-- Exercise details --
An exact transcription of all the records below is required, without any images.

Information given: Begin

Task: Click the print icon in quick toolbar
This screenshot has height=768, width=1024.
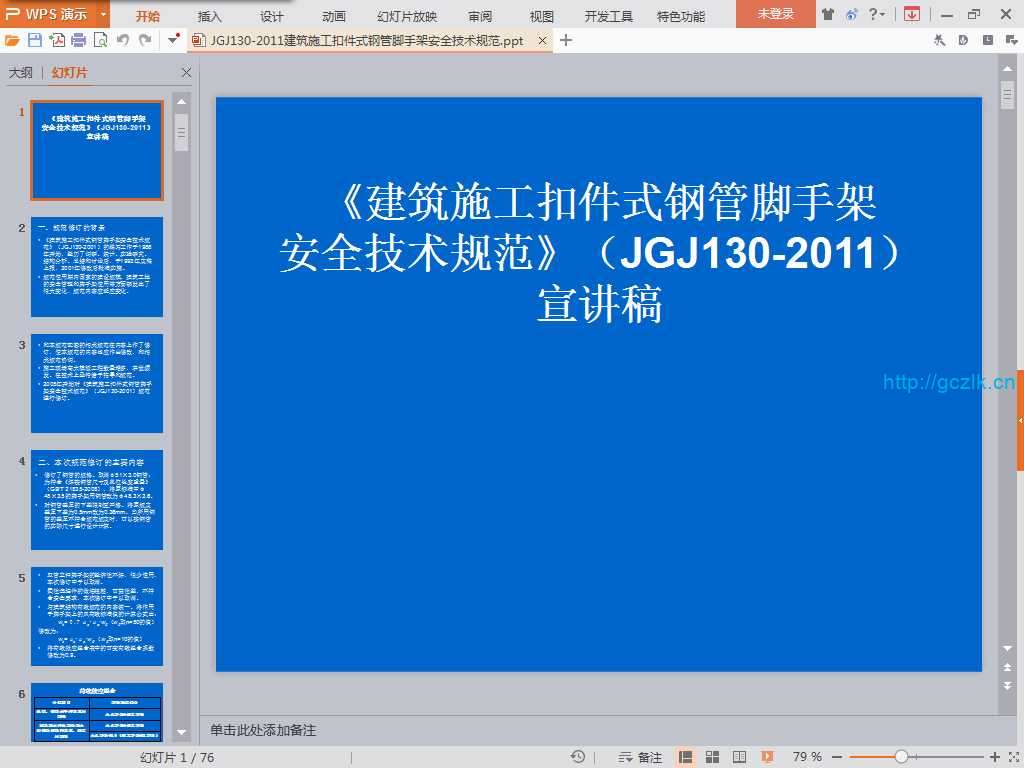Action: 78,40
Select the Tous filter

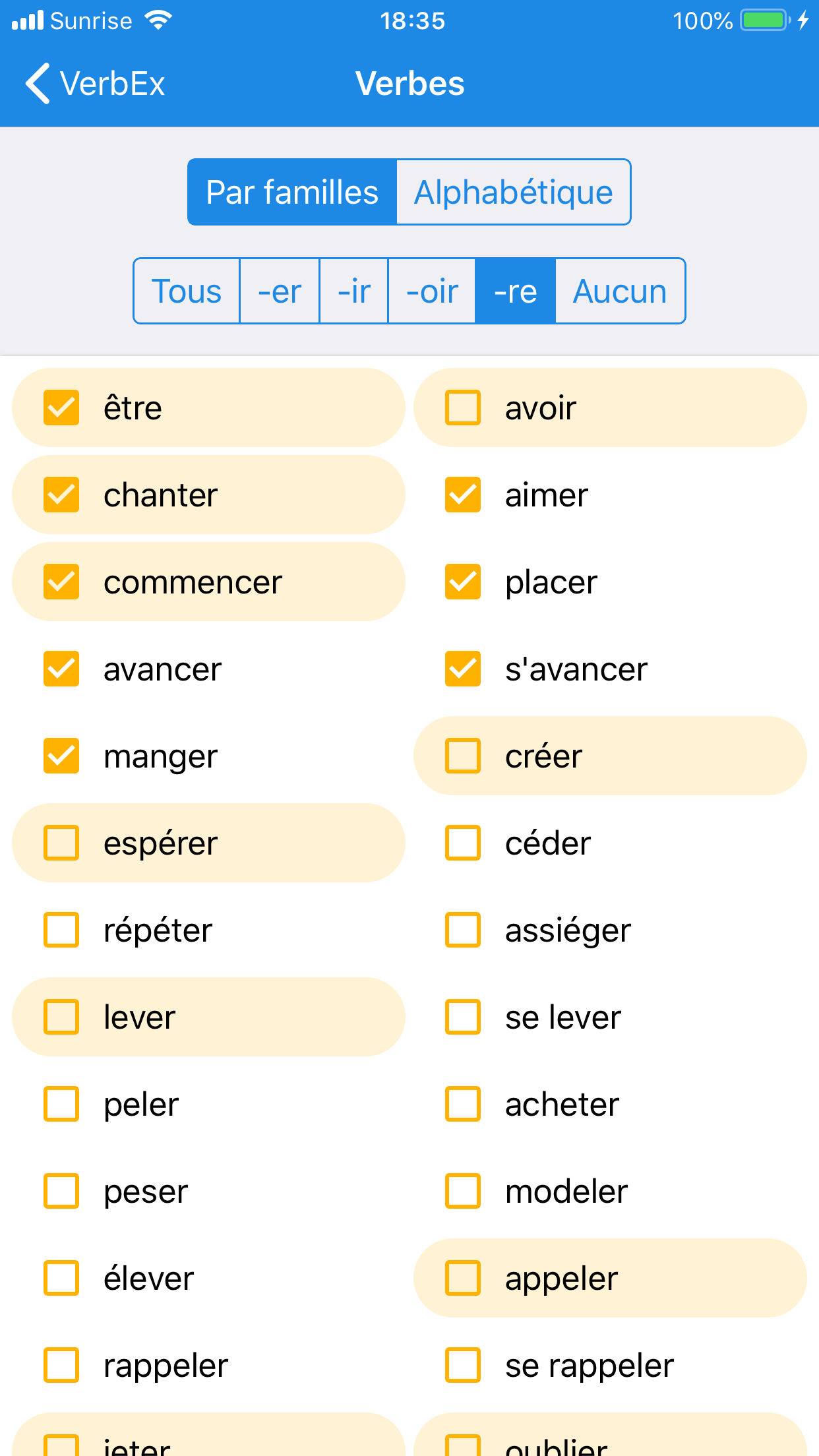(x=187, y=291)
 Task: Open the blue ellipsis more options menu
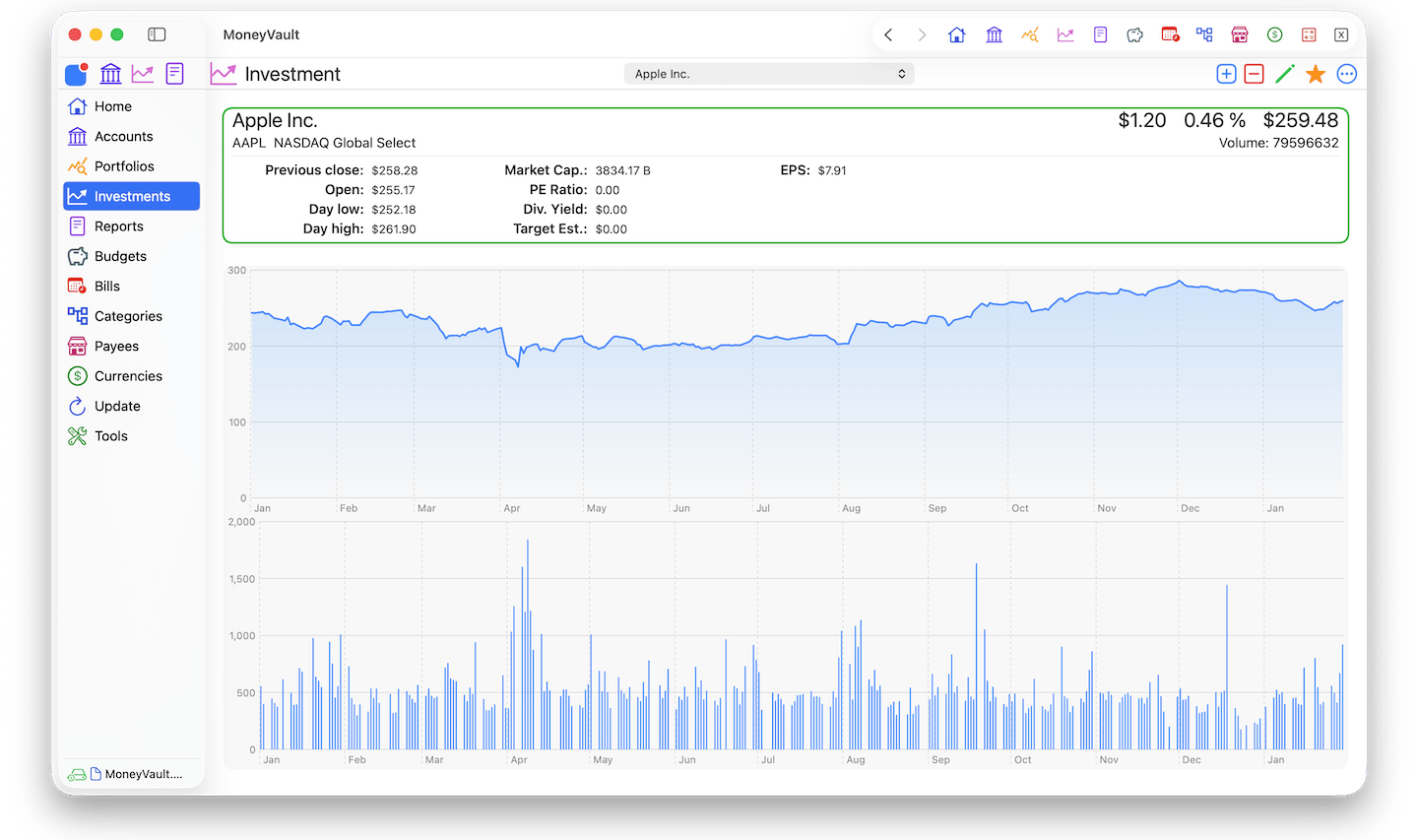1347,74
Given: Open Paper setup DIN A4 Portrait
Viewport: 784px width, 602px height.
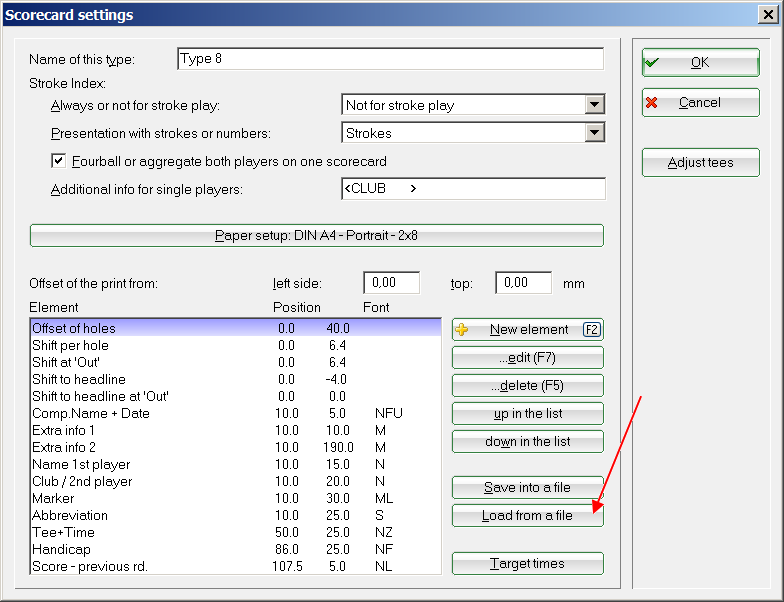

Information given: End

-- Answer space --
Task: Click the print icon in quick toolbar
This screenshot has height=768, width=1024.
Action: 78,40
Select the Tous filter

(x=187, y=291)
 Task: Open the blue ellipsis more options menu
1347,74
Given: Open Paper setup DIN A4 Portrait
Viewport: 784px width, 602px height.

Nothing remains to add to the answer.